§ What is being asked: Leave the pictures out while you restate every entry below word for word.
:: Data shown
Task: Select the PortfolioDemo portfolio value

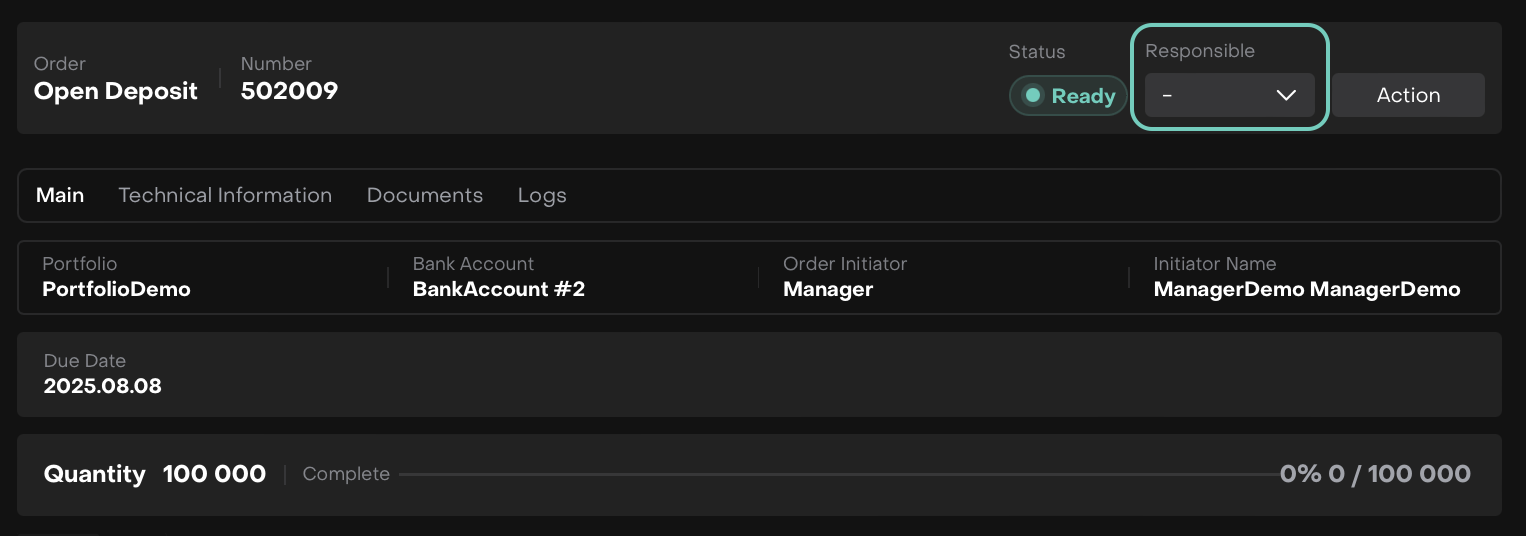Action: coord(116,289)
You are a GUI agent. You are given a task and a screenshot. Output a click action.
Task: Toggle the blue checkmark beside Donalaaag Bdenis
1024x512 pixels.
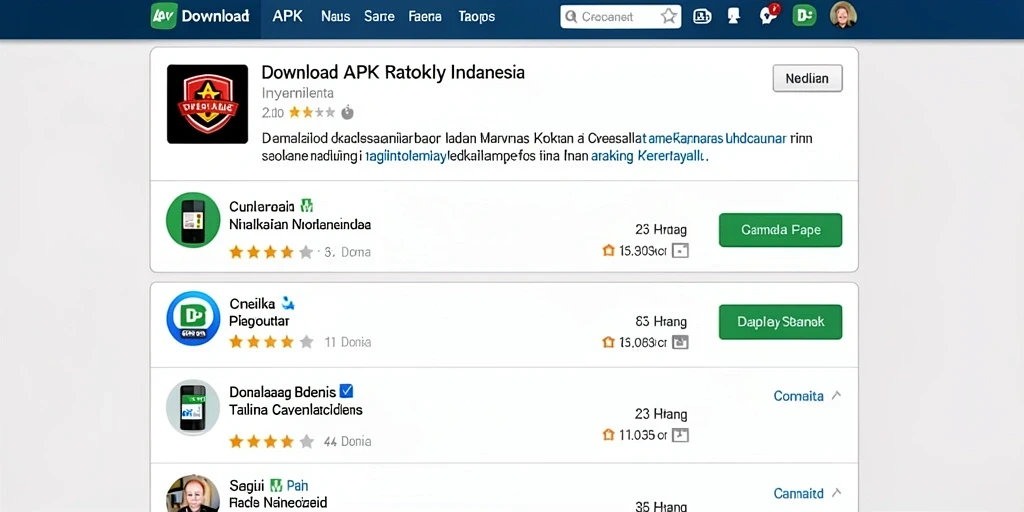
::::
§ Answer for this exercise:
Task: Select the PortfolioDemo portfolio value

Action: coord(116,289)
You are a GUI agent. You are given a task and a screenshot. Output a click action.
Task: Toggle the blue checkmark beside Donalaaag Bdenis
1024x512 pixels.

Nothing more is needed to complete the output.